(Collected data entries)

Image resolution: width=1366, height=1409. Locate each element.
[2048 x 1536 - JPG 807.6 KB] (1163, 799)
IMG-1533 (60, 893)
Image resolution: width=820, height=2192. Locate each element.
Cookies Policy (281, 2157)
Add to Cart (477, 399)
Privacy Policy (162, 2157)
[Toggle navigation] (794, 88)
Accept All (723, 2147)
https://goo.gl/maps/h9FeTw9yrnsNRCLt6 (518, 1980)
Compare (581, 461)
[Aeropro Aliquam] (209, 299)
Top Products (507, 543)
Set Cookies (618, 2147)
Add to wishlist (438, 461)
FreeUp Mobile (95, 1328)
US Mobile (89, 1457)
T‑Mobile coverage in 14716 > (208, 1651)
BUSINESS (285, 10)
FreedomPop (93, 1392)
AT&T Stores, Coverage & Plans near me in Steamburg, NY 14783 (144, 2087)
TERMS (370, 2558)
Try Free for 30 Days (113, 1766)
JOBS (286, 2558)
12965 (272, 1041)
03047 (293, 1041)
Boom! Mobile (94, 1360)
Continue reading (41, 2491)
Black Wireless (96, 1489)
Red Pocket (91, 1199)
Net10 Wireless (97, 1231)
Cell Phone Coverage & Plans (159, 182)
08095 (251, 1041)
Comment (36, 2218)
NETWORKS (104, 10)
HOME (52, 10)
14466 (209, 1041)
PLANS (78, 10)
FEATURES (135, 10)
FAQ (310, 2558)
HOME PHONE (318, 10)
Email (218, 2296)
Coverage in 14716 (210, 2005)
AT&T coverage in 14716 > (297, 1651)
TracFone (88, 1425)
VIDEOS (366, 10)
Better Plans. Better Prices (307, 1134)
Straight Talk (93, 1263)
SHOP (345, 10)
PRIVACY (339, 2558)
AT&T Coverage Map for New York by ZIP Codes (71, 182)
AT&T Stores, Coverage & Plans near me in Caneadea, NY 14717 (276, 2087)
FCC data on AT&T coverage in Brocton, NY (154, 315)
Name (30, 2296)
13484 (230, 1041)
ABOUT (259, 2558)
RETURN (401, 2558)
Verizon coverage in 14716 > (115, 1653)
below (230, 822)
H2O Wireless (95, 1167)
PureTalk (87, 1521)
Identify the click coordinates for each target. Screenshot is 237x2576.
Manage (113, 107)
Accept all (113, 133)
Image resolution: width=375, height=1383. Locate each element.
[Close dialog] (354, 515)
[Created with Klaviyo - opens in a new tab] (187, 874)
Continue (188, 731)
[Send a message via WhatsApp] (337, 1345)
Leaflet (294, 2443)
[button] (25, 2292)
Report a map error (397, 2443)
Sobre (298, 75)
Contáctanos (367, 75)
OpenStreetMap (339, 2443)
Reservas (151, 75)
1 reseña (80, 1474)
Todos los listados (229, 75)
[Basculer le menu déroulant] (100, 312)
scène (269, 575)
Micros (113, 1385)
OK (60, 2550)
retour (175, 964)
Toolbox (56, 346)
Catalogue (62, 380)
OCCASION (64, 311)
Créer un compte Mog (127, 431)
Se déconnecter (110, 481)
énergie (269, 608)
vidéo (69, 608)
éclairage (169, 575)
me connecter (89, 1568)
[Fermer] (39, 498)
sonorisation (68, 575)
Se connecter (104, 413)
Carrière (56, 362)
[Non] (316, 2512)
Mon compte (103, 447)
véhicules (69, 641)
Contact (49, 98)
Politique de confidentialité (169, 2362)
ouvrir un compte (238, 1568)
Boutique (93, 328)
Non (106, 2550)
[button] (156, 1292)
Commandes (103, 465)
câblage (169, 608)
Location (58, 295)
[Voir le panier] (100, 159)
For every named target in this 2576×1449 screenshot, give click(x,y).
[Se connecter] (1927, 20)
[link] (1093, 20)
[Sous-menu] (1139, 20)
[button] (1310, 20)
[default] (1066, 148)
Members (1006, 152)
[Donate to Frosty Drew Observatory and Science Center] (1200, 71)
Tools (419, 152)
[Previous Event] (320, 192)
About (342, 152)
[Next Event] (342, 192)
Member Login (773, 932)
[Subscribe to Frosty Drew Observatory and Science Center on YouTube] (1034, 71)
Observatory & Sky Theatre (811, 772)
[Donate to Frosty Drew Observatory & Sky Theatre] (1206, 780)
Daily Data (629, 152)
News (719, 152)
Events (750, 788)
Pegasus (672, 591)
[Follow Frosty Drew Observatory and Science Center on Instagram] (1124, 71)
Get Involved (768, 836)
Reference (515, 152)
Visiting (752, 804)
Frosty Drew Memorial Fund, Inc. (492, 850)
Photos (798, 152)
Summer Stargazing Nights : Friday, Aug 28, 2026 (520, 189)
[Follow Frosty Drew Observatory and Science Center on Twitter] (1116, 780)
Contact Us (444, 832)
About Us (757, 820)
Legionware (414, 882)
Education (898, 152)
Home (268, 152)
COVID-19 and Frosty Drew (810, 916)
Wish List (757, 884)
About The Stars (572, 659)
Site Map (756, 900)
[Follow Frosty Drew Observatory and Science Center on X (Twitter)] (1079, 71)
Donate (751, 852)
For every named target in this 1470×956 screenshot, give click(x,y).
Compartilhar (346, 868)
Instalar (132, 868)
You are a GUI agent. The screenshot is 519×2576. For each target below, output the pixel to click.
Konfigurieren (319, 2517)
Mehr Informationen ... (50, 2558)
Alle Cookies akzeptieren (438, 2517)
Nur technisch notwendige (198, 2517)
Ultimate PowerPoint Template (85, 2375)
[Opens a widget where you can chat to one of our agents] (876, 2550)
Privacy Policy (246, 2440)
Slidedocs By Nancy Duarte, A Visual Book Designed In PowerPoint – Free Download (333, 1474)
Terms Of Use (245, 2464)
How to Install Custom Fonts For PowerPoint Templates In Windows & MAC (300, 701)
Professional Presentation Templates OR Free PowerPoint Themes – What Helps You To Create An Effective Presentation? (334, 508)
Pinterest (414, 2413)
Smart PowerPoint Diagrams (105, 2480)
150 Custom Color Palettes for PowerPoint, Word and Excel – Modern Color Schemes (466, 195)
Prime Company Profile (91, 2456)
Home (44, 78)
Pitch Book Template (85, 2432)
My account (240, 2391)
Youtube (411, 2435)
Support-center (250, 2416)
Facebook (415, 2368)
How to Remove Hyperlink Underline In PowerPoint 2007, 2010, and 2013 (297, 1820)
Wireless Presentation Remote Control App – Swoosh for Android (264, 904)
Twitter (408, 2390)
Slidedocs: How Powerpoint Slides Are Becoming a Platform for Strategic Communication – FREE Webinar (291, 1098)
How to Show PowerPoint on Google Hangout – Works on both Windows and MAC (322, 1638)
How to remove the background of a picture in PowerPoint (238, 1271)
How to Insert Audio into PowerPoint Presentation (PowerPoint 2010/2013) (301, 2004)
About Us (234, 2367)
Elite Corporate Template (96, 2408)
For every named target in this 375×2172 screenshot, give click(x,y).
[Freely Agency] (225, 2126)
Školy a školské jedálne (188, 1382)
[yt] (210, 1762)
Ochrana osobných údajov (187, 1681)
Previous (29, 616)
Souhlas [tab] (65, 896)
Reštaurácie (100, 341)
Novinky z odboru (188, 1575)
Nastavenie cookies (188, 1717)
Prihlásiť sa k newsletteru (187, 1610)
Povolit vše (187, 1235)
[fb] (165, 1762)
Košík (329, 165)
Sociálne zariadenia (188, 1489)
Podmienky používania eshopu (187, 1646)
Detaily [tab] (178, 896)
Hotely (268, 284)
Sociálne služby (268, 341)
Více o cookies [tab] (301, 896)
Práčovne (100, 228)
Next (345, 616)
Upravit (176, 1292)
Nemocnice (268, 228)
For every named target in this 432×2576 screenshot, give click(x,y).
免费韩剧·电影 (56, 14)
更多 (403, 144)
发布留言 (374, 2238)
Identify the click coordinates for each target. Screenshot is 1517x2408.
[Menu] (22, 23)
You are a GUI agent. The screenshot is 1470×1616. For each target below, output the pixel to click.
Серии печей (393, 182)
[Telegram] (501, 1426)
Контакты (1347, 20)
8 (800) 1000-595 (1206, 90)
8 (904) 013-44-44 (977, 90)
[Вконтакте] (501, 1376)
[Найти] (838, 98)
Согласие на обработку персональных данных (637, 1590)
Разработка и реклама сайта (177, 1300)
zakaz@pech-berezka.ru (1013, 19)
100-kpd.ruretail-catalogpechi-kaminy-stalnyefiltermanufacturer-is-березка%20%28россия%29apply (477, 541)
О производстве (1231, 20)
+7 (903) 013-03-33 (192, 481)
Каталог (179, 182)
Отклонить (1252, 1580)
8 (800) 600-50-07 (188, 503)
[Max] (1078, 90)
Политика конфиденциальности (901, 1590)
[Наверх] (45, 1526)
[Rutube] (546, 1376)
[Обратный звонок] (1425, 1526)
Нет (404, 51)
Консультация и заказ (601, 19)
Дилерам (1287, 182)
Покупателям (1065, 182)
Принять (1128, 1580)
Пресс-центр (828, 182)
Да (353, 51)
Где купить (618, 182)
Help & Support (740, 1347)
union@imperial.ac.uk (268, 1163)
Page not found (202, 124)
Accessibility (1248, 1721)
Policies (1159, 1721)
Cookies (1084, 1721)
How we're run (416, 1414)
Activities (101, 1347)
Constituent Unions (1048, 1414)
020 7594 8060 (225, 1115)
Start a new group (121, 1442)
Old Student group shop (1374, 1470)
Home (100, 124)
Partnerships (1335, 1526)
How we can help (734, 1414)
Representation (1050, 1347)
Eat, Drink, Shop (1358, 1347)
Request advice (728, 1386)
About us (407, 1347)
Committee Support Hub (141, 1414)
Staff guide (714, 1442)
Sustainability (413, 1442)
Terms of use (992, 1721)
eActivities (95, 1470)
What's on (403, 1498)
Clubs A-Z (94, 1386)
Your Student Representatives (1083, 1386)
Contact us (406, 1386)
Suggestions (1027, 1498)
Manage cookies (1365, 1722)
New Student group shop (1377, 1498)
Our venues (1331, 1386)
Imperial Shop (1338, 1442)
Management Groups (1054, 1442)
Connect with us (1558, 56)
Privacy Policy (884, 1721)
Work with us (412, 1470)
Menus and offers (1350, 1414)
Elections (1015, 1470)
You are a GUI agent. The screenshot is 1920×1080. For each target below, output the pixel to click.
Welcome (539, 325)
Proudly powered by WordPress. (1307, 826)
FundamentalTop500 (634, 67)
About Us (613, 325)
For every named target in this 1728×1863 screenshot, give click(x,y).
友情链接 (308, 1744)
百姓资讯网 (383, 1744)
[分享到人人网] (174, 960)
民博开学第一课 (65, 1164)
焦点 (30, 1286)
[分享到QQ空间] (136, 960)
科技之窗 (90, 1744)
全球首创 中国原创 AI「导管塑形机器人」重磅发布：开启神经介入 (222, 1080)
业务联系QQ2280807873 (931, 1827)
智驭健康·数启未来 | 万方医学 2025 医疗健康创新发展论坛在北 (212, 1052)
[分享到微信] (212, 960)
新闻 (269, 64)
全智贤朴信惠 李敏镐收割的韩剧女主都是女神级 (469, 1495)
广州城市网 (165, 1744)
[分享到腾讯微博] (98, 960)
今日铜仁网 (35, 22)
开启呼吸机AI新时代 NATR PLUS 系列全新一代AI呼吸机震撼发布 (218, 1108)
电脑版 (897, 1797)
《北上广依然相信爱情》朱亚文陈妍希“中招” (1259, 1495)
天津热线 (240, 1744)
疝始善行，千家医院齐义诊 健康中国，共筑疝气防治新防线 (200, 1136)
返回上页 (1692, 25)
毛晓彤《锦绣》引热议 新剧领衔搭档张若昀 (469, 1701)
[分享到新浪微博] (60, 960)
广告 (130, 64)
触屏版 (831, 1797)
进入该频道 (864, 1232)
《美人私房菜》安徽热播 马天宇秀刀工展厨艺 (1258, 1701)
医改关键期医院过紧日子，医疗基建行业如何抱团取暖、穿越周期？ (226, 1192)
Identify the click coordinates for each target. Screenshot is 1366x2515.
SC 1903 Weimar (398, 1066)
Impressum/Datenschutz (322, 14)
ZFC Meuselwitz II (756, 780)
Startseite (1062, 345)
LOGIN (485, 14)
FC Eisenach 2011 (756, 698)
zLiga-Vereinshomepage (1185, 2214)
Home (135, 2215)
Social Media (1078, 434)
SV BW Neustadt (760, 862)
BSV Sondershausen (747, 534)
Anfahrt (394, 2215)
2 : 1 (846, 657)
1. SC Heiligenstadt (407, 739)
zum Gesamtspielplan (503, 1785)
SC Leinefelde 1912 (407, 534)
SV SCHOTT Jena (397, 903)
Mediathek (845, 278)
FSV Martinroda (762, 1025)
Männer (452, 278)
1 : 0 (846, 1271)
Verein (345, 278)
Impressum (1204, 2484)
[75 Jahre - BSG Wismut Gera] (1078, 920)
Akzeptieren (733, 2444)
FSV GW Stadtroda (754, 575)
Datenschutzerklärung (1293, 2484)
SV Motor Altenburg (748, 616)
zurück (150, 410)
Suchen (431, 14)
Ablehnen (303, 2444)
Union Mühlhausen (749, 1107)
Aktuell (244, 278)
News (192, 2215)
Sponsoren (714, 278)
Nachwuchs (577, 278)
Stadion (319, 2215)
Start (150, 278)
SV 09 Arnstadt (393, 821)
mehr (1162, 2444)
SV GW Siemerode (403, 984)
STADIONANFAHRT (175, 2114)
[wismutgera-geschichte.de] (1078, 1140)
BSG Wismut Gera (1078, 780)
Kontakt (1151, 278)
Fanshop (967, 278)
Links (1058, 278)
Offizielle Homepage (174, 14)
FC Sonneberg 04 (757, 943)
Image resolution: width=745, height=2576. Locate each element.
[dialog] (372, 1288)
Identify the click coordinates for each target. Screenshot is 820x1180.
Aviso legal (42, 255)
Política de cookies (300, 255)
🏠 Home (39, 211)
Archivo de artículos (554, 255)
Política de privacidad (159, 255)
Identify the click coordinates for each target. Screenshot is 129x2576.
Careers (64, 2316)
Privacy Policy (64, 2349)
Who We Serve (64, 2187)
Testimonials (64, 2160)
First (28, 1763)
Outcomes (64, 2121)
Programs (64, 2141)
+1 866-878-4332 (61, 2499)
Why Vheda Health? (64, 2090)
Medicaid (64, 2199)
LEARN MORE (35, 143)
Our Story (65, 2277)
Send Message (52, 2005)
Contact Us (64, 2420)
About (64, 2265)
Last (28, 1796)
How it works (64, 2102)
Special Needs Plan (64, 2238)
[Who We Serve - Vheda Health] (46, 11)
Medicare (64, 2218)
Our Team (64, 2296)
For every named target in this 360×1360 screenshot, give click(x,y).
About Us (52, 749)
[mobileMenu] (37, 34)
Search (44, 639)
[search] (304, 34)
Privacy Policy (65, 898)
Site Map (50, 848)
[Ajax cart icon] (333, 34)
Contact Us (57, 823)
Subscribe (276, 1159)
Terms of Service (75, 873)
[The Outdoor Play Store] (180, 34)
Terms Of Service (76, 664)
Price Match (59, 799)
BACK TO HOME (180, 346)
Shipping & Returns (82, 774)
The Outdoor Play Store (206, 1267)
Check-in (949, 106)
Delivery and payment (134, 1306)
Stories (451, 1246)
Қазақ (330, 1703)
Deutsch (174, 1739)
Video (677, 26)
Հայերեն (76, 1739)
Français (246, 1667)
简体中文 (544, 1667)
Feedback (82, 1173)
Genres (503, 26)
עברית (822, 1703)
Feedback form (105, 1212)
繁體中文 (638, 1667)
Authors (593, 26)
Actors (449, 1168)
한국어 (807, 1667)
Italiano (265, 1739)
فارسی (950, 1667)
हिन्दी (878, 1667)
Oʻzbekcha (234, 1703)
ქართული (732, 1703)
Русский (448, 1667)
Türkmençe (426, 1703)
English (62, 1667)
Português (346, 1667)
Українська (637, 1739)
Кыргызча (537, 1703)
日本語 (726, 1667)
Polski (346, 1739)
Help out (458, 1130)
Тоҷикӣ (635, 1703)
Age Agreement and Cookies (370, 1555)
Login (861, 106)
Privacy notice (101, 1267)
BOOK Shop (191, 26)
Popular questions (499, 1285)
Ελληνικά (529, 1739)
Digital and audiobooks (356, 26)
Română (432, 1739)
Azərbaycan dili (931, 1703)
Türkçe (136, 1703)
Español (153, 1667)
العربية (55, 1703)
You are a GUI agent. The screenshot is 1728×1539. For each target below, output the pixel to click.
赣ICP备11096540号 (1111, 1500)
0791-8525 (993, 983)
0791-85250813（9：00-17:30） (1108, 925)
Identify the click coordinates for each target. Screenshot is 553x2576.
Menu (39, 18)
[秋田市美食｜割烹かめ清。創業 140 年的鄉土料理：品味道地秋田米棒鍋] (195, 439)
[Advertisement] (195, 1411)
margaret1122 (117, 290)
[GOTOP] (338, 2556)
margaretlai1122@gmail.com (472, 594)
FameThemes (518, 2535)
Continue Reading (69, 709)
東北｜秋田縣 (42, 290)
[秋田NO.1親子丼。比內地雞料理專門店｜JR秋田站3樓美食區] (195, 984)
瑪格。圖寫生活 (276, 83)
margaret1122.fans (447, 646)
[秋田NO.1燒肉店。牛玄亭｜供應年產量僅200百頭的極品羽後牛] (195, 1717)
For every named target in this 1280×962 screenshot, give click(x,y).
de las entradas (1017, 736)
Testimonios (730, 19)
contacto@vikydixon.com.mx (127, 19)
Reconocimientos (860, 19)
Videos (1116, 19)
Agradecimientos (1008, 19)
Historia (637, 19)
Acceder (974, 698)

▶ PROBLEM TO SOLVE
Read through the entries and copy every line that includes "Locate".

▶ OUTPUT FOR THIS TASK
Image resolution: width=1366, height=1409. Locate each element.
Image resolution: width=820, height=2192. Locate each element.
Image resolution: width=375, height=1383. Locate each element.
Image resolution: width=745, height=2576. Locate each element.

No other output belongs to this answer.